I don’t know for sure what my mom said to Adam’s mom, but whatever it was worked. We’re a tight fit in Mom’s car with Mom and Dave up front and Granny and Adam and me in the back. I hold Abigail in her mirror on my lap.
Both the males on this trip are chattering and excited to be going along on this adventure, but the females—whether woman, girl or ghost—are quiet and tense. We know the stakes are high, how terrible it will be if something goes wrong.
Dave breaks the tension a little by teaching us a game where you take turns pretending to be a famous person and everybody has to ask you “yes” or “no” questions to figure out who you are. Dave is really good about picking famous people Abigail will know. She guesses Charles Dickens right away, but she doesn’t know the movie star Adam is pretending to be.
Granny is totally hopeless at the game which isn’t surprising since I’ve never seen her so much as read a newspaper. She’s a walking encyclopedia of herbal healing, and she can see deep into people’s minds. But if you ask her who the current President of the United States is, she has to stop and think about it for a minute.
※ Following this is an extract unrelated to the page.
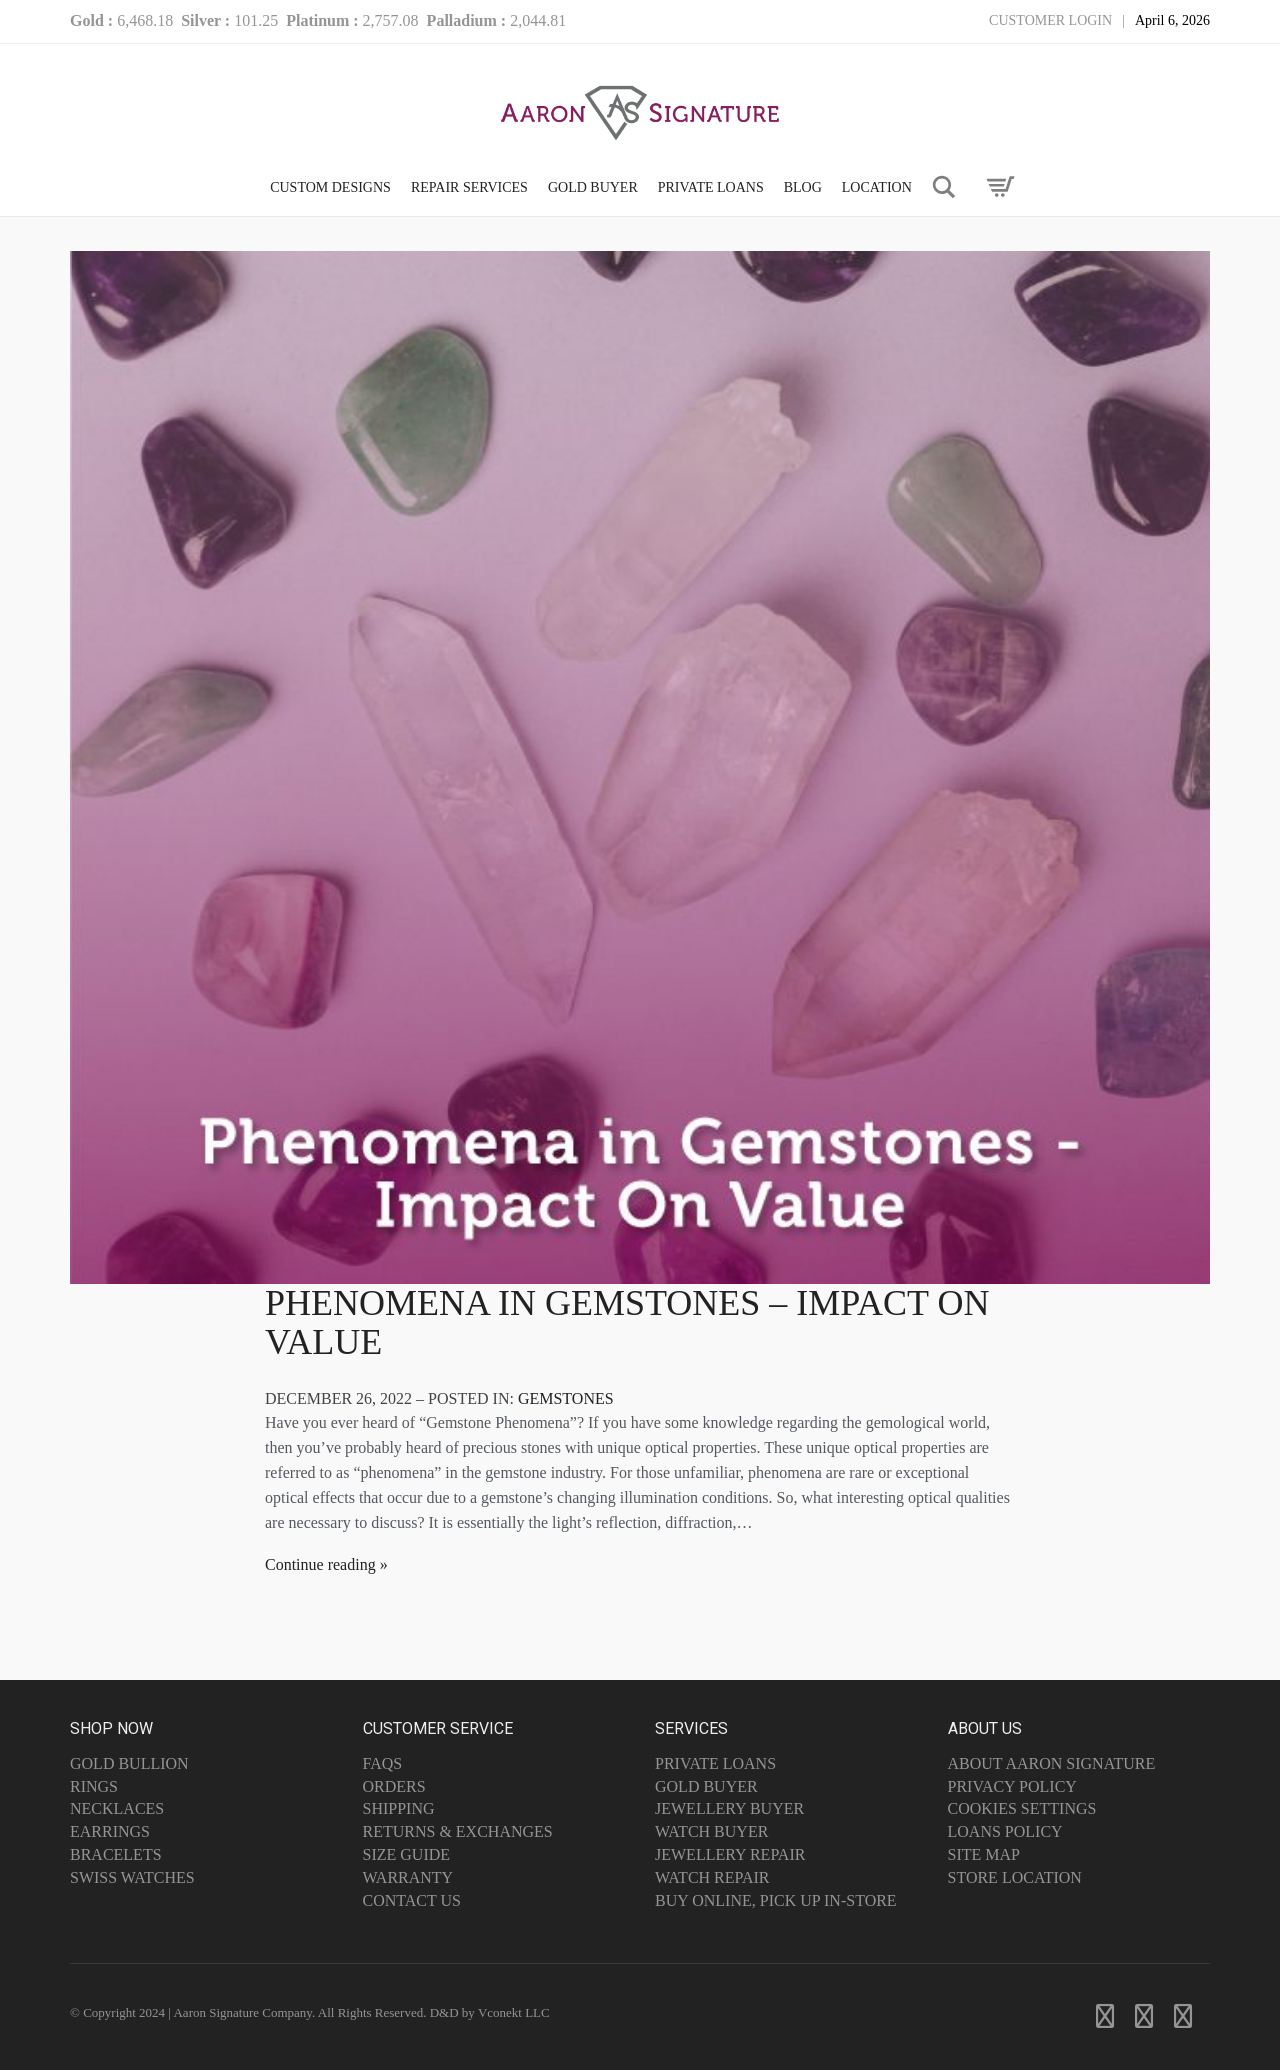  Describe the element at coordinates (320, 1564) in the screenshot. I see `Continue reading` at that location.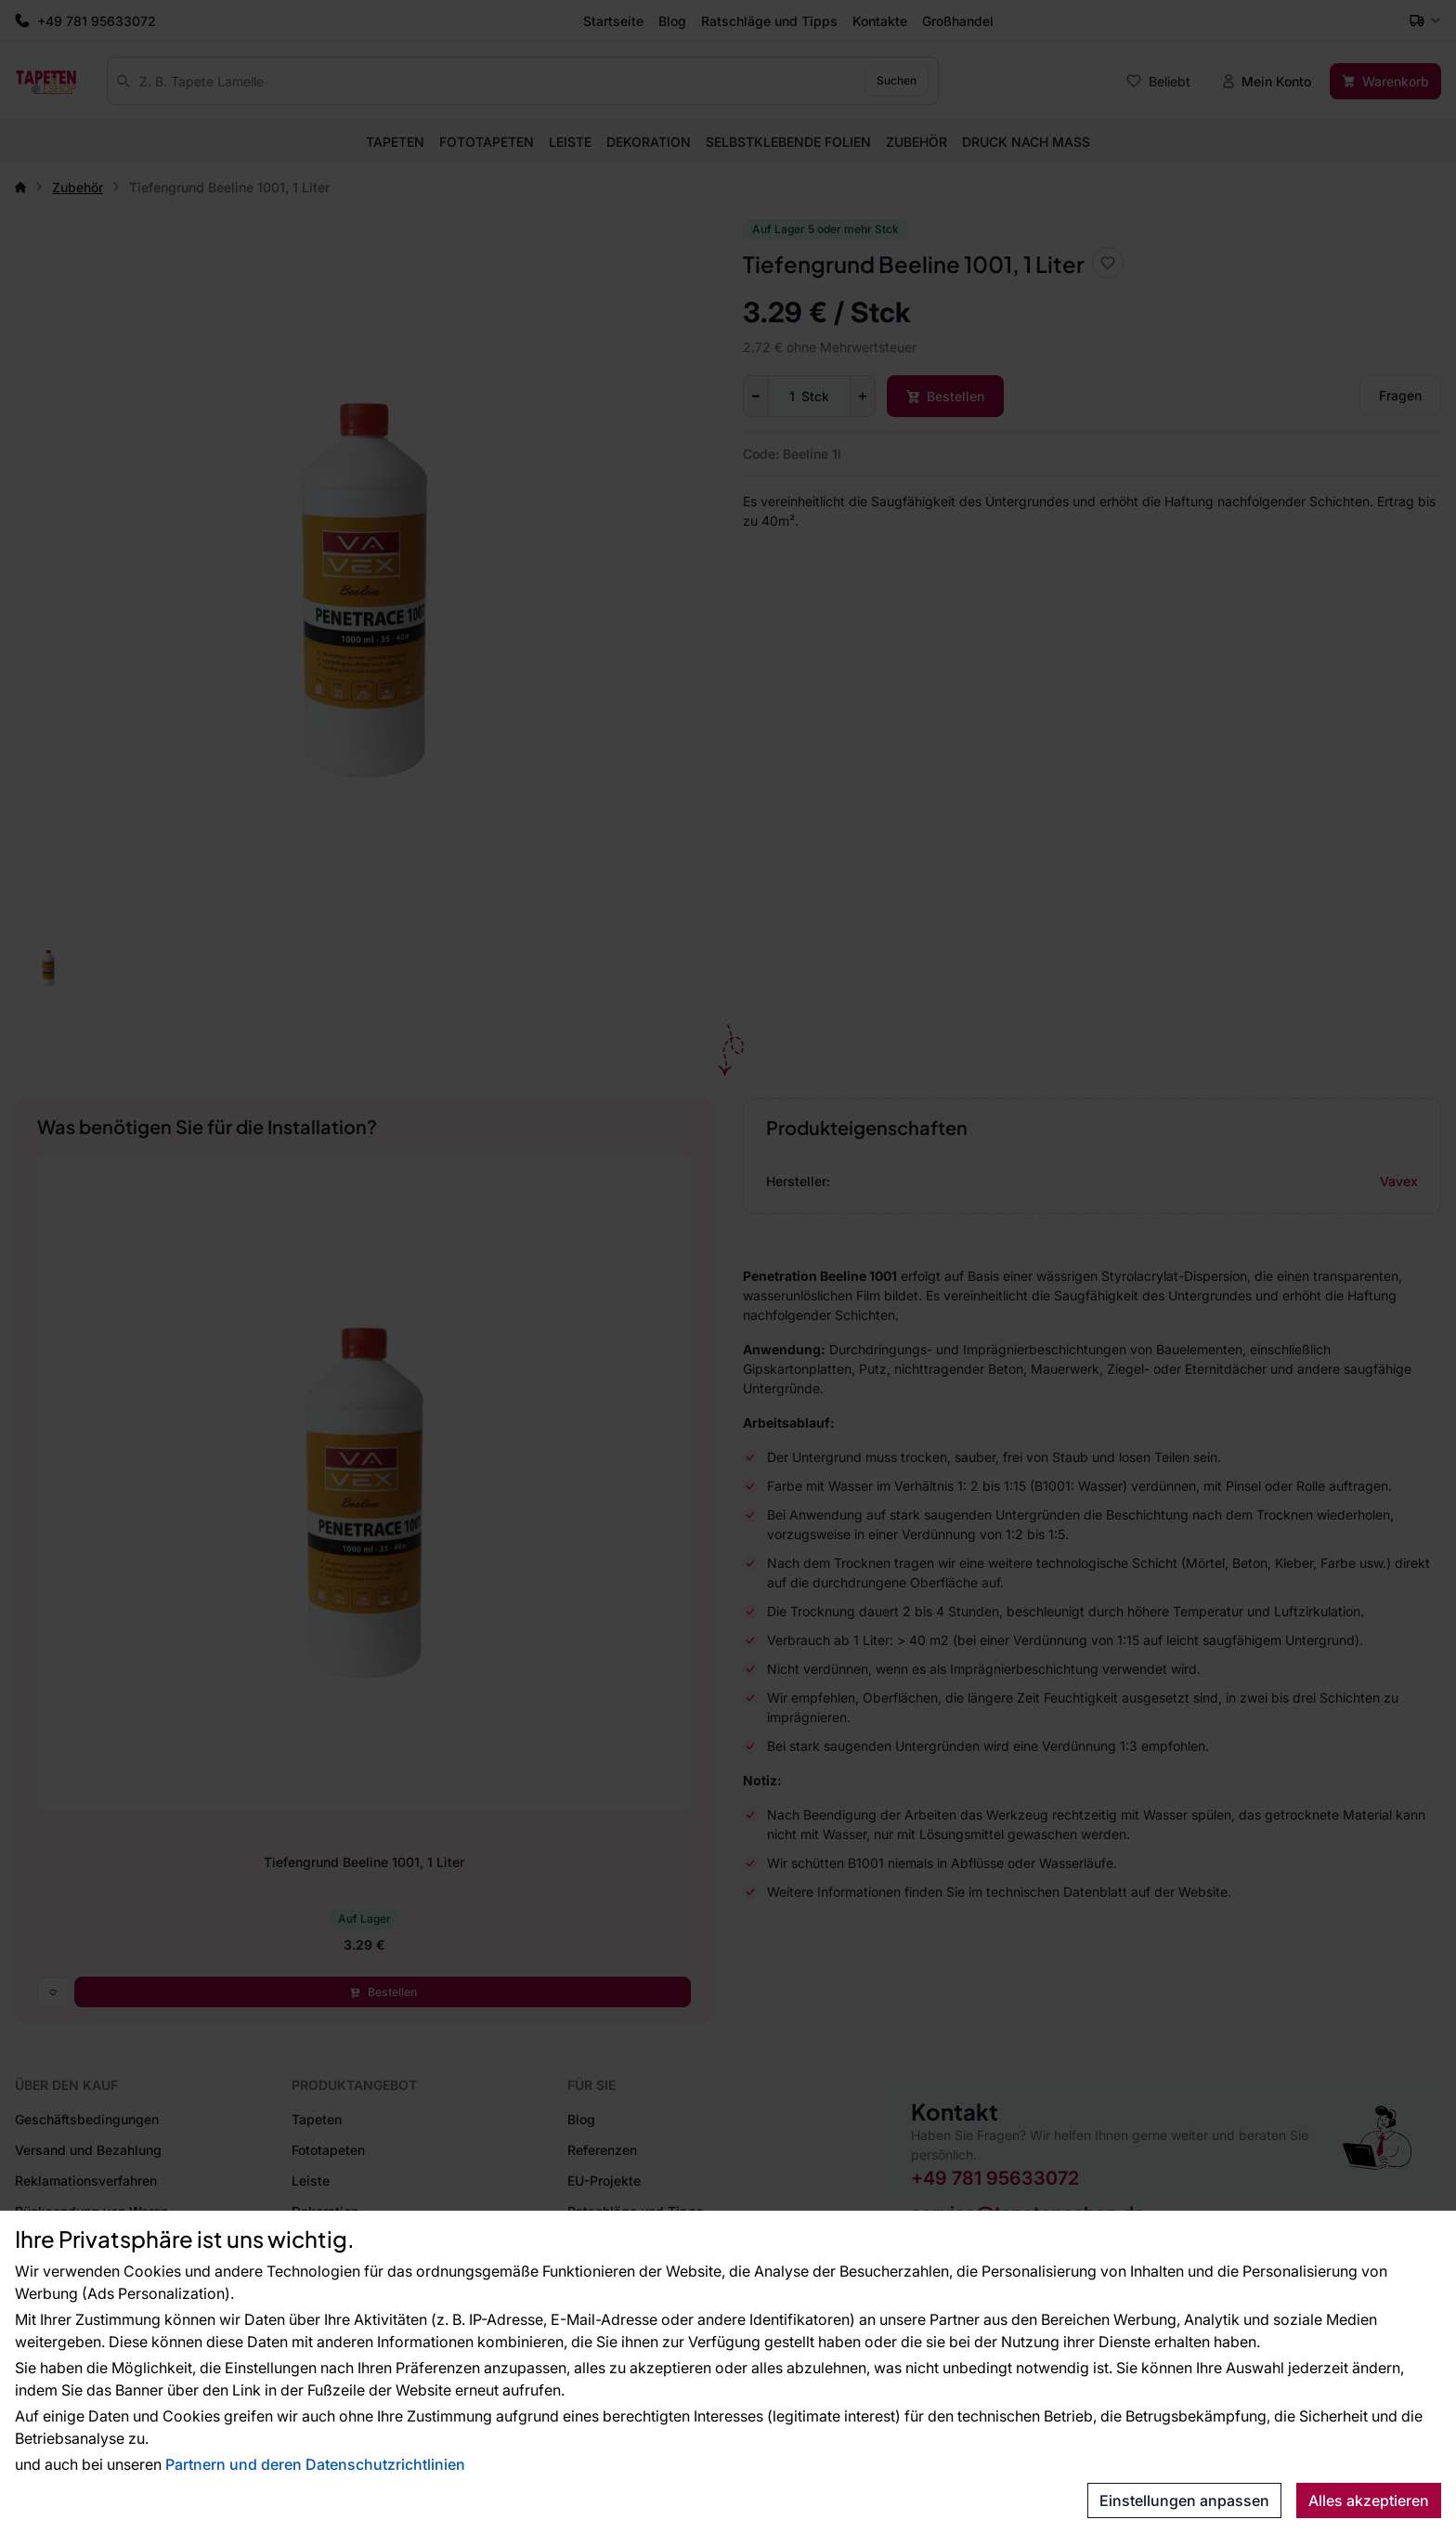  Describe the element at coordinates (1184, 2500) in the screenshot. I see `Einstellungen anpassen` at that location.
Once we’ve passed the tiny downtown of
Needmore
, Tennessee, and have turned down a winding country road, Dave says, “You’re sure this is the right way?”
“It is,” Granny says. “She’s ready for us.”
“This is wild,” Adam says.
“You haven’t seen anything yet,” I say.
I have a heavy feeling in my stomach like I’ve swallowed a rock, and I’ve got a white-knuckled grip on Abigail’s mirror. I look into it to find Abigail fidgeting with her curls. “Abigail, are you okay?”
“I’m terrified,” she says.
In other circumstances the thought of a terrified ghost might be funny. “I’m terrified too.”
“It’s not too late to turn back,” Mom says.
I look at Abigail in the mirror and try to imagine how much it would hurt never to see her again. “Yes, it is.”
Mom parks the car near the bluff where Minnie’s cabin sits. She hands out flashlights, and we start the climb, looking out for roots and rocks that might trip us up. When the hill’s especially steep, Dave offers Granny his arm, but she says, “Don’t worry about me, son. You’re the flatlander. You watch out for yourself.”